> [WRITTEN INSTRUCTION A]: Retype the records from their first line through the line containing "Action: (1509, 323)", both ends included, reproducing each line character for character.

═════ DOCUMENT SEGMENT ═════

Fortunately, we had booked our flight using our Southwest Airlines Rapid Reward points, and there was no penalty for canceling the trip. All the points went back into our account. Our hotels had been booked through Hotels.com, and canceling by 6pm local time the day before meant that we wouldn’t have to pay a dime for the rooms we had reserved. Except that I didn’t throw in the towel until about 9pm local time. Mr Vega called customer service and explained the situation… And they let us cancel for free even though we were late! We had reserved our weeklong car rental through Hotwire.com, who also allowed us to cancel without penalty. Finally, we had each gotten some new clothes to wear to the wedding… which we returned, unworn, to the department stores where we bought them.

All in all, our canceled trip cost us… nothing.

I wish I could say that it was all due to my fantastic travel savvy, but the truth is, in a few cases, we were just lucky. To keep costs down, I frequently bid on and pre-pay for non-refundable rental cars at the name-your-own price sites, or reserve hotel rooms that come with very low rates and no-cancellation policies. To us, those are acceptable risks that we take in order to get the savings. This time, the travel gods (or the cancellation gods) were with us.

But in addition to taking extra vitamins in the hopes of making sure that we never have to miss another trip, you can bet I’m going to read the fine print from now on when we book our travel, just to make sure we could get out of it if we needed to.

═════ TASK DATA ═════

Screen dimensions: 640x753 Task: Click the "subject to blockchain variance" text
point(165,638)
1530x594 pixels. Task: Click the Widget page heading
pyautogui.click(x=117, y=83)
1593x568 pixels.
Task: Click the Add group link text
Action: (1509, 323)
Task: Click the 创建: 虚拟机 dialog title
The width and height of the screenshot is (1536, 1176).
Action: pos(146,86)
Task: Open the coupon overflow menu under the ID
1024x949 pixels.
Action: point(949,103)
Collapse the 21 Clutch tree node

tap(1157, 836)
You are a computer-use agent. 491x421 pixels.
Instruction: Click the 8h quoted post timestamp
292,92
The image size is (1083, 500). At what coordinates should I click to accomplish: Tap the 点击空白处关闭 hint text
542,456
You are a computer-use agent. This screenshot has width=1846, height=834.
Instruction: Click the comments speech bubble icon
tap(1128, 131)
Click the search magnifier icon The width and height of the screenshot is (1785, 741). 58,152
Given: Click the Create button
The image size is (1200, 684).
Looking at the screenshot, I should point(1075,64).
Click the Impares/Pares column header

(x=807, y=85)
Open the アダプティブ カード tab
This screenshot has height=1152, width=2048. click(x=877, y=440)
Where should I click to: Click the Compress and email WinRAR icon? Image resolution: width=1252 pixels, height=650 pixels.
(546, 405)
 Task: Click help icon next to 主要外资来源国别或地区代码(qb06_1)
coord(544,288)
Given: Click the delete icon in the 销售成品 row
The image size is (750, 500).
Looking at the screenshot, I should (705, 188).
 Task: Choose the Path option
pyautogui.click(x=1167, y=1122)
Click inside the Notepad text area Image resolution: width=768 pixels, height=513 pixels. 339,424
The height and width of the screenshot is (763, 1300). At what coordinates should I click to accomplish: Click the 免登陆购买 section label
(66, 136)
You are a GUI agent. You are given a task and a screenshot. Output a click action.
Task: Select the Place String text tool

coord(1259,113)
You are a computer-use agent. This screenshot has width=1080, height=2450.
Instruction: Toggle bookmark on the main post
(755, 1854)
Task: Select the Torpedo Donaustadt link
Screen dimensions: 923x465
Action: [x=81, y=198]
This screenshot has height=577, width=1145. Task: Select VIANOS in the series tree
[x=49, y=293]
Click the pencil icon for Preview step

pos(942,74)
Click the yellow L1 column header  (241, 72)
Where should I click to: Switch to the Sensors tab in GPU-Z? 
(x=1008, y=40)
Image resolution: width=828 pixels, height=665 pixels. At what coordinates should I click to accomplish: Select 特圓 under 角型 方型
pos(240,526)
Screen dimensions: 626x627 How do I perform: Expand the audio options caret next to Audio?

═════

> [WRITTEN INSTRUCTION B]: In the account of the canceled trip, through which site had the weeklong car rental been reserved?

> [OUTPUT A]:
Screen dimensions: 640x753 Task: Click the "subject to blockchain variance" text
point(165,638)
1530x594 pixels. Task: Click the Widget page heading
pyautogui.click(x=117, y=83)
1593x568 pixels.
Task: Click the Add group link text
Action: (1509, 323)

> [OUTPUT B]: Hotwire.com